Arizona Cardinals quarterback Kyler Murray (1) is pressured by Los Angeles Rams outside linebacker Clay Matthews during the first half of an NFL football game, Sunday, Dec. 1, 2019, in Glendale, Ariz. (AP Photo/Ross D. Franklin)
Arizona Cardinals quarterback Kyler Murray (1) is pressured by Los Angeles Rams outside linebacker Clay Matthews during the first half of an NFL football game, Sunday, Dec. 1, 2019, in Glendale, Ariz. (AP Photo/Ross D. Franklin)

THOUSAND OAKS, Calif. (AP) — Nearly two months later, Clay Matthews still isn't sorry for his tweet condemning the performance of the NFL's referees this season.

That's why his $12,500 fine for the tweet wasn't reduced by the league, the Los Angeles Rams linebacker says with a chuckle.

“I was not remorseful enough,” the veteran said when asked about his failed appeal of the fine.

Matthews says the NFL got that call right: He isn't remorseful, because he feels he was telling the truth when he wrote: “The storyline for the 2019 season continues to be the refs inability to make the accurate and correct calls week in and week out.
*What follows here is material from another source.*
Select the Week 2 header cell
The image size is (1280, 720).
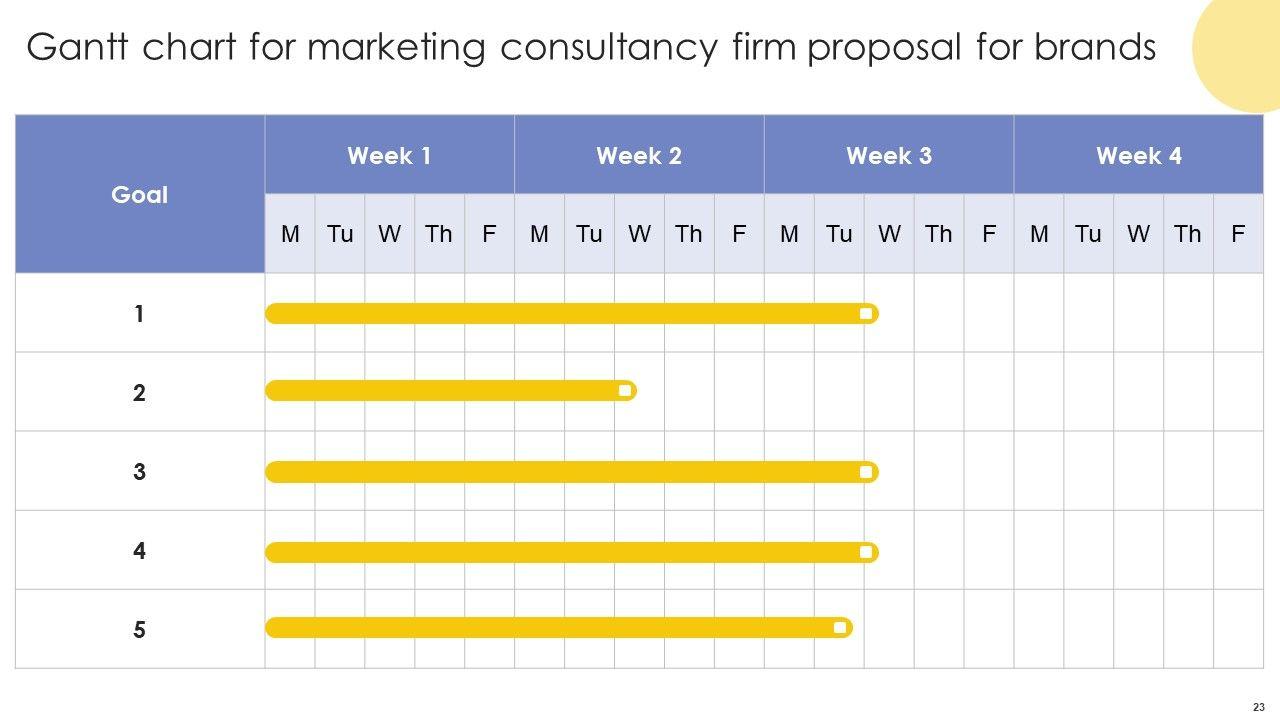coord(639,156)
Al Riveron (the NFL's senior vice president of officiating) continues to blindly side with his refs and the current status quo. Something must change! Zero accountability.”

“I was correct,” Matthews said Thursday. “Ultimately, I think most people apologize for feeling remorse when they're in the wrong, and I don't think I was in the wrong. The only thing I was wrong for doing was for going against the rules of the CBA, which is to not talk poorly about officiating."
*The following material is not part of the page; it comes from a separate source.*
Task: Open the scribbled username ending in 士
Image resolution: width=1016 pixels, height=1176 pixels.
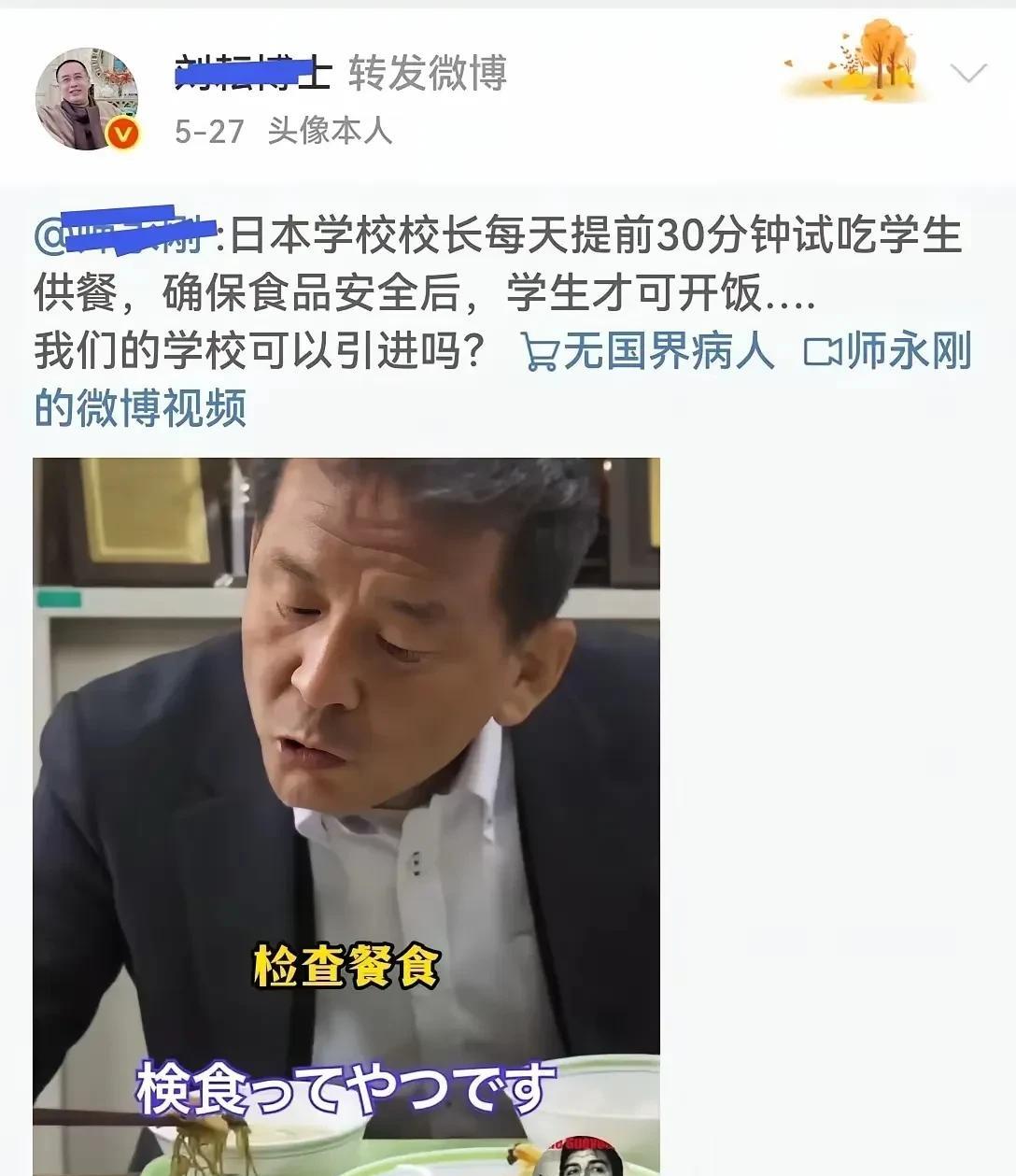Action: coord(252,73)
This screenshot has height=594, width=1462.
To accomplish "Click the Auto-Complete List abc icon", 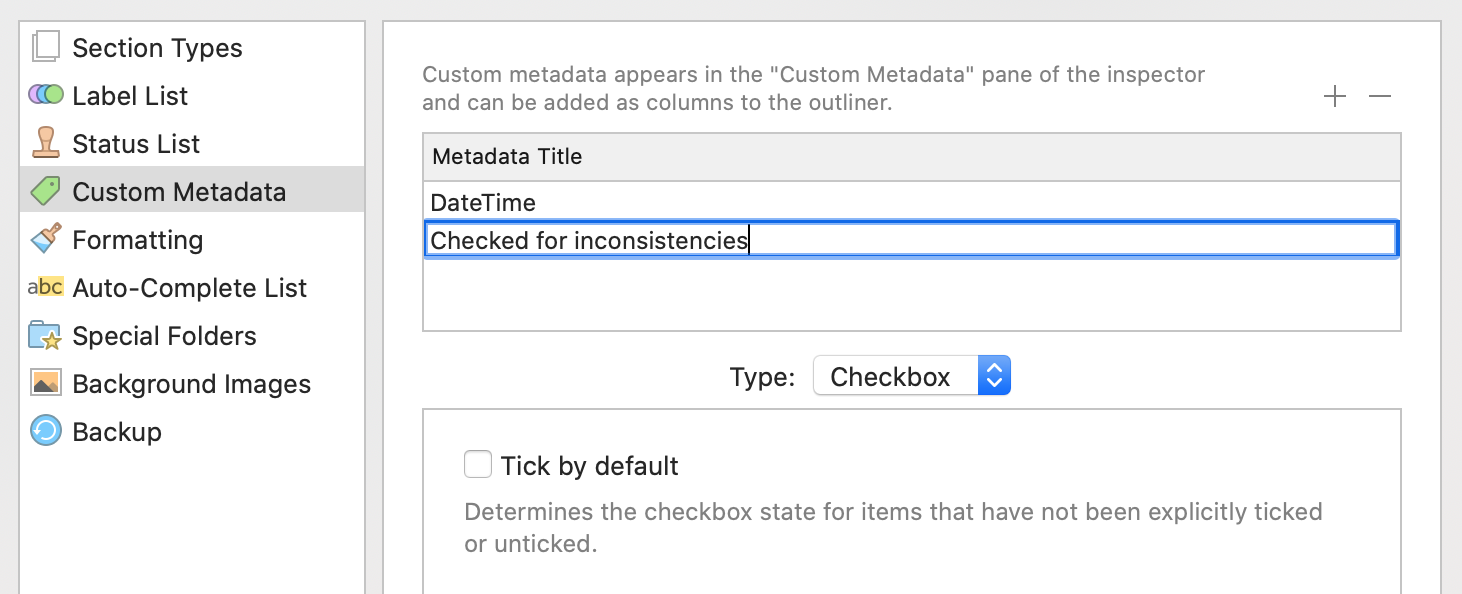I will 45,287.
Matthews has been on the wrong end of plenty of calls during his 11-year pursuit of the NFL's quarterbacks, and he has been outspoken in his criticism of overzealous calls in a league that protects those quarterbacks extensively. His chase continued in Los Angeles this season after a decade in Green Bay, and Matthews is still going strong as he heads into the final quarter of an impressive rebound season with eight sacks in nine games.

His frustration with officials peaked when he sent that tweet from his couch Oct. 14 while he was sidelined with his broken jaw wired shut. He had been accidentally injured by the back heel of Seahawks running back Chris Carson late in the Rams' painful 30-29 loss at Seattle earlier in October.

Matthews won't be worried about his health Sunday night when he leads the Rams' impressive defense against Carson and the Seahawks at the Coliseum. After spending the past two weeks chasing Lamar Jackson and Kyler Murray, Matthews' job gets no easier with the arrival of Russell Wilson.

He has been up to almost every task this season, answering critics who thought his big-play days were over in Green Bay. Although his broken jaw sidelined him for three games in October, Matthews is in the NFL's top 20 in sacks along with teammates Aaron Donald (9 1/2 sacks) and Dante Fowler (7 1/2 sacks).

“He's all we thought he would be, maybe a little better,” Rams defensive coordinator Wade Phillips said of Matthews. “He's come in and done a great job for us.”

Matthews has returned from injury with two sacks in four games, teaming up with Fowler, Donald and Ogbo Okoronkwo to provide a strong pass rush for a defense that has moved steadily up the league rankings for two months despite a 45-6 drubbing from Jackson and the powerhouse Ravens last month.

Los Angeles' defense made major changes while Matthews' jaw was wired shut, and he has adjusted to it well. Three of the Rams' top players in the secondary two months ago in Seattle were gone by the time his jaw healed, with safety John Johnson going on injured reserve while cornerbacks Marcus Peters and Aqib Talib departed in trades.

The moves also included the arrival of Jalen Ramsey, and the superstar cornerback's looming presence has changed Phillips' schemes to Matthews' pleasure.

“You definitely see a switch as far as playing some more man(-to-man coverage) with everything that Jalen is capable of doing back there,” Matthews said. “I think we lead the league, at least as of a couple of (games) ago, with a four-man rush as far as being able to pressure the quarterback. You put man coverage back there and then four guys who can get to the quarterback, ultimately that's a really good combination there. But guys are just playing well, too.”

NOTES: A grinning Todd Gurley had Thursday's top one-liner when the running back was asked about coach Sean McVay's declaration Wednesday that “me not being an idiot” was the reason for Gurley's recent increase in touches and productivity: “He said it, I didn't.” ... Gurley also confirmed his lack of interest in his own touches: “It doesn’t matter. Hit you with the same answer: it’s a team sport, man. We've got great running backs.” ... TE Gerald Everett missed practice with the knee injury that kept him out last week. McVay isn't sure whether his top pass-catching tight end will be able to play against Seattle.